Imagine we have two teams $T_1$ and $T_2$ and they will play against each other on Friday. These two teams have never played against each other before, so there is no way to know the probability of one team beating the other one. Let $B$ be the event where $T_1$ is beating $T_2,$ with no data available we will assume that the probability of $B$ is $\frac{1}{2}$, that is $P(B)=\frac{1}{2}$.
Let's now assume that $T_1$ is actually beating $T_2$ that Friday. The week after these two teams will play against each other again. Now let $A$ be the event the $T_1$ is again beating $T_2,$ the question is can we use Bayes' theorem to get a estimate of the new probability?
Let me clarify where I get stock.
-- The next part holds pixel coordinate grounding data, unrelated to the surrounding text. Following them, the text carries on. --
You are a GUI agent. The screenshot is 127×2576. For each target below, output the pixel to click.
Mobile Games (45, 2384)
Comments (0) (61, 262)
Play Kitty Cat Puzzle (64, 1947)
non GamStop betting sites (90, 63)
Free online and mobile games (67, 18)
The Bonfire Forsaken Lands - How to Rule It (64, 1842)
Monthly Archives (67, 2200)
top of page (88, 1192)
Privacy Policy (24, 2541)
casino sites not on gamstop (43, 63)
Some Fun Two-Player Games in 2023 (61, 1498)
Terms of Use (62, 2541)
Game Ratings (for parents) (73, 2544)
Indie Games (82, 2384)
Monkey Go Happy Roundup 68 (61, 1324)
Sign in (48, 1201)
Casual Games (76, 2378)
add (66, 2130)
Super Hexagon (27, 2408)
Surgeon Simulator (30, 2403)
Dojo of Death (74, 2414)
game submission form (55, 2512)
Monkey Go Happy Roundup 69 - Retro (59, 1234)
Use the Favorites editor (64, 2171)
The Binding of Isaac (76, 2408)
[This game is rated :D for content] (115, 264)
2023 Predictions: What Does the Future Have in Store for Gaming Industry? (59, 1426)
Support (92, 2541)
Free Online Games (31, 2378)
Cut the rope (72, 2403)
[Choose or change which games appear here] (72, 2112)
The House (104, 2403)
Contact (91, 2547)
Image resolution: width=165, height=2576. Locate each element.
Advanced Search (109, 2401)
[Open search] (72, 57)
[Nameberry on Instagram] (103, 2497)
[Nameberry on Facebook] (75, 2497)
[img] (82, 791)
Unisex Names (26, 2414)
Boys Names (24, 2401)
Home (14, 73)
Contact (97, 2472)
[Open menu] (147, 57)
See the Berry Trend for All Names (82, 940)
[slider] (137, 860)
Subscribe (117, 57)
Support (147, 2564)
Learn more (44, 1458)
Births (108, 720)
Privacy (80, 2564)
From Bayes' theorem we have \begin{equation} P(A \mid B) = \frac{P(B \mid A) P(A)}{P(B)} . \end{equation}
We already know $P(B) = \frac{1}{2}$. I guess the same reasoning as before can be used for estimating $P(A)$, if we have no data available we have $P(A)=\frac{1}{2}$.
So if everything is correct until now the only problem is the expression $P(B \mid A)$, which states:
What is the probability of $T_1$ beating $T_2$ last Friday given $T_1$ beats $T_2$ next week?
First I thought we have to used that these two events are independent so we have $P(B \mid A) = P(B) P(A)$. From this we conclude \begin{equation} P(A \mid B) = \frac{P(B \mid A) P(A)}{P(B)} = \frac{P(B)P(A) P(A)}{P(B)} = (P(A))^2 = \frac{1}{4} \end{equation} I would not bet on this $\dots$